__TO DO__:
Can you rewrite these lines with every "The image size is" replaced by "The image dimensions are" and nothing else altered?

Word and element locating data

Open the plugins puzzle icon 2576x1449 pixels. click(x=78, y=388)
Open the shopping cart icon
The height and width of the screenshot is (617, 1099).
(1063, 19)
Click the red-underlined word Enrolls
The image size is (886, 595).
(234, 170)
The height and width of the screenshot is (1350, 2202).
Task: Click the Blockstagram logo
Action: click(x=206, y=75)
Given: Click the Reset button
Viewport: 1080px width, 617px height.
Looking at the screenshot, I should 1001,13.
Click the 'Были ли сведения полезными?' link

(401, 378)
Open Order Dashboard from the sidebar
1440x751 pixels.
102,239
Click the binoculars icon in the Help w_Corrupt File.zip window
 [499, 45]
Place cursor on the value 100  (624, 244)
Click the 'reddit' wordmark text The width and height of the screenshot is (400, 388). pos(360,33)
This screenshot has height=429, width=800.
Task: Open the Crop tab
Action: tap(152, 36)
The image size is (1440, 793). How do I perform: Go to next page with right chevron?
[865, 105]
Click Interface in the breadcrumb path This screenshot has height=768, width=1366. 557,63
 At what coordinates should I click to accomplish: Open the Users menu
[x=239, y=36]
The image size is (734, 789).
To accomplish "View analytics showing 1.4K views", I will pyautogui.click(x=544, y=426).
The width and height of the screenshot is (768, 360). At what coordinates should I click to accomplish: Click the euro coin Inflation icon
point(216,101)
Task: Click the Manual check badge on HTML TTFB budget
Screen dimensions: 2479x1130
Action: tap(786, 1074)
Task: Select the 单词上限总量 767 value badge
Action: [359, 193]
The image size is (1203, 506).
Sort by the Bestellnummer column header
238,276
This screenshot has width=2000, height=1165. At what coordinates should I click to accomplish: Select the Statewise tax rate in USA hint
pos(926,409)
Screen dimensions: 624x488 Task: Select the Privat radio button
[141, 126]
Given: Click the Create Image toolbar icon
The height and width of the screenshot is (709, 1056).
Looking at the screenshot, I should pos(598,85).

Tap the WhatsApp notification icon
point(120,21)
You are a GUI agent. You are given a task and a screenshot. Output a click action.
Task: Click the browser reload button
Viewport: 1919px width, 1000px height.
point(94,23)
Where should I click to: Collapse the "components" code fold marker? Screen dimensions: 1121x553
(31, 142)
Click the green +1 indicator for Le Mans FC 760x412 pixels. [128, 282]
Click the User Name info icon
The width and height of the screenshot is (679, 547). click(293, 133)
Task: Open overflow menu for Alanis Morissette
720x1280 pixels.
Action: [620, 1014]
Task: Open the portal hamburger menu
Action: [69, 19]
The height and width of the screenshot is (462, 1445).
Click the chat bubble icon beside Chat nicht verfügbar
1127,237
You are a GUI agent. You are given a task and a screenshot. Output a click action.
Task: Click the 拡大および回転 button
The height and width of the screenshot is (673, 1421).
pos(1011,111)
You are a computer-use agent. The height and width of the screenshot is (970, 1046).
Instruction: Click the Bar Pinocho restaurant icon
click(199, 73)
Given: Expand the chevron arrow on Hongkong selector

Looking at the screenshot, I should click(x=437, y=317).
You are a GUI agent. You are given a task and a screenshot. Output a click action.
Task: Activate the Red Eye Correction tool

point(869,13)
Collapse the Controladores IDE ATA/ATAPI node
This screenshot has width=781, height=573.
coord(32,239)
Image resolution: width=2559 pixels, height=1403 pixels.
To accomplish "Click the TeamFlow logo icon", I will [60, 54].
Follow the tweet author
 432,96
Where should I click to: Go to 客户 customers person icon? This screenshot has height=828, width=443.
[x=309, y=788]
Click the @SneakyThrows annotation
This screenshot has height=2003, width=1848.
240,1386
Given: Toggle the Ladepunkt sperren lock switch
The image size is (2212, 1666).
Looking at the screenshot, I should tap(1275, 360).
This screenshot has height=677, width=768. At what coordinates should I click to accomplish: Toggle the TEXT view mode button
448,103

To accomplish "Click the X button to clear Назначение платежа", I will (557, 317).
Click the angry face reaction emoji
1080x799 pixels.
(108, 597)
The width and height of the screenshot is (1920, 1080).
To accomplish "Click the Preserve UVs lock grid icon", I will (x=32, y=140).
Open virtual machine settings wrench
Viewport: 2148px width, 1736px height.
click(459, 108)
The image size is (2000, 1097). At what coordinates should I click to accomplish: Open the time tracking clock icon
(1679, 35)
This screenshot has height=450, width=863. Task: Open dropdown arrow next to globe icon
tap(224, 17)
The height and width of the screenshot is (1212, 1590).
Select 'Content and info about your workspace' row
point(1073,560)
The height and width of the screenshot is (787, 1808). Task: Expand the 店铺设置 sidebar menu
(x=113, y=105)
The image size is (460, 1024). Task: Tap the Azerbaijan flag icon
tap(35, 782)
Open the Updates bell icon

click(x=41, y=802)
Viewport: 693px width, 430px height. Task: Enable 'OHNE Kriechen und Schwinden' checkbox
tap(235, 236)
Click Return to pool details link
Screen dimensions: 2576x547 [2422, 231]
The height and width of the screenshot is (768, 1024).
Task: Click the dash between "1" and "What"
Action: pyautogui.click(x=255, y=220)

__EXERCISE RESPONSE__:
Open the plugins puzzle icon 2576x1449 pixels. click(x=78, y=388)
Open the shopping cart icon
The height and width of the screenshot is (617, 1099).
(1063, 19)
Click the red-underlined word Enrolls
The image dimensions are (886, 595).
(234, 170)
The height and width of the screenshot is (1350, 2202).
Task: Click the Blockstagram logo
Action: click(x=206, y=75)
Given: Click the Reset button
Viewport: 1080px width, 617px height.
Looking at the screenshot, I should 1001,13.
Click the 'Были ли сведения полезными?' link

(401, 378)
Open Order Dashboard from the sidebar
1440x751 pixels.
102,239
Click the binoculars icon in the Help w_Corrupt File.zip window
 [499, 45]
Place cursor on the value 100  (624, 244)
Click the 'reddit' wordmark text The width and height of the screenshot is (400, 388). pos(360,33)
This screenshot has height=429, width=800.
Task: Open the Crop tab
Action: tap(152, 36)
The image dimensions are (1440, 793). How do I perform: Go to next page with right chevron?
[865, 105]
Click Interface in the breadcrumb path This screenshot has height=768, width=1366. 557,63
 At what coordinates should I click to accomplish: Open the Users menu
[x=239, y=36]
The image dimensions are (734, 789).
To accomplish "View analytics showing 1.4K views", I will pyautogui.click(x=544, y=426).
The width and height of the screenshot is (768, 360). At what coordinates should I click to accomplish: Click the euro coin Inflation icon
point(216,101)
Task: Click the Manual check badge on HTML TTFB budget
Screen dimensions: 2479x1130
Action: tap(786, 1074)
Task: Select the 单词上限总量 767 value badge
Action: [359, 193]
The image dimensions are (1203, 506).
Sort by the Bestellnummer column header
238,276
This screenshot has width=2000, height=1165. At what coordinates should I click to accomplish: Select the Statewise tax rate in USA hint
pos(926,409)
Screen dimensions: 624x488 Task: Select the Privat radio button
[141, 126]
Given: Click the Create Image toolbar icon
The height and width of the screenshot is (709, 1056).
Looking at the screenshot, I should pos(598,85).

Tap the WhatsApp notification icon
point(120,21)
You are a GUI agent. You are given a task and a screenshot. Output a click action.
Task: Click the browser reload button
Viewport: 1919px width, 1000px height.
point(94,23)
Where should I click to: Collapse the "components" code fold marker? Screen dimensions: 1121x553
(31, 142)
Click the green +1 indicator for Le Mans FC 760x412 pixels. [128, 282]
Click the User Name info icon
The width and height of the screenshot is (679, 547). click(293, 133)
Task: Open overflow menu for Alanis Morissette
720x1280 pixels.
Action: [620, 1014]
Task: Open the portal hamburger menu
Action: [69, 19]
The height and width of the screenshot is (462, 1445).
Click the chat bubble icon beside Chat nicht verfügbar
1127,237
You are a GUI agent. You are given a task and a screenshot. Output a click action.
Task: Click the 拡大および回転 button
The height and width of the screenshot is (673, 1421).
pos(1011,111)
You are a computer-use agent. The height and width of the screenshot is (970, 1046).
Instruction: Click the Bar Pinocho restaurant icon
click(199, 73)
Given: Expand the chevron arrow on Hongkong selector

Looking at the screenshot, I should click(x=437, y=317).
You are a GUI agent. You are given a task and a screenshot. Output a click action.
Task: Activate the Red Eye Correction tool

point(869,13)
Collapse the Controladores IDE ATA/ATAPI node
This screenshot has width=781, height=573.
coord(32,239)
Image resolution: width=2559 pixels, height=1403 pixels.
To accomplish "Click the TeamFlow logo icon", I will [60, 54].
Follow the tweet author
 432,96
Where should I click to: Go to 客户 customers person icon? This screenshot has height=828, width=443.
[x=309, y=788]
Click the @SneakyThrows annotation
This screenshot has height=2003, width=1848.
240,1386
Given: Toggle the Ladepunkt sperren lock switch
The image dimensions are (2212, 1666).
Looking at the screenshot, I should tap(1275, 360).
This screenshot has height=677, width=768. At what coordinates should I click to accomplish: Toggle the TEXT view mode button
448,103

To accomplish "Click the X button to clear Назначение платежа", I will (557, 317).
Click the angry face reaction emoji
1080x799 pixels.
(108, 597)
The width and height of the screenshot is (1920, 1080).
To accomplish "Click the Preserve UVs lock grid icon", I will (x=32, y=140).
Open virtual machine settings wrench
Viewport: 2148px width, 1736px height.
click(459, 108)
The image dimensions are (2000, 1097). At what coordinates should I click to accomplish: Open the time tracking clock icon
(1679, 35)
This screenshot has height=450, width=863. Task: Open dropdown arrow next to globe icon
tap(224, 17)
The height and width of the screenshot is (1212, 1590).
Select 'Content and info about your workspace' row
point(1073,560)
The height and width of the screenshot is (787, 1808). Task: Expand the 店铺设置 sidebar menu
(x=113, y=105)
The image dimensions are (460, 1024). Task: Tap the Azerbaijan flag icon
tap(35, 782)
Open the Updates bell icon

click(x=41, y=802)
Viewport: 693px width, 430px height. Task: Enable 'OHNE Kriechen und Schwinden' checkbox
tap(235, 236)
Click Return to pool details link
Screen dimensions: 2576x547 [2422, 231]
The height and width of the screenshot is (768, 1024).
Task: Click the dash between "1" and "What"
Action: pyautogui.click(x=255, y=220)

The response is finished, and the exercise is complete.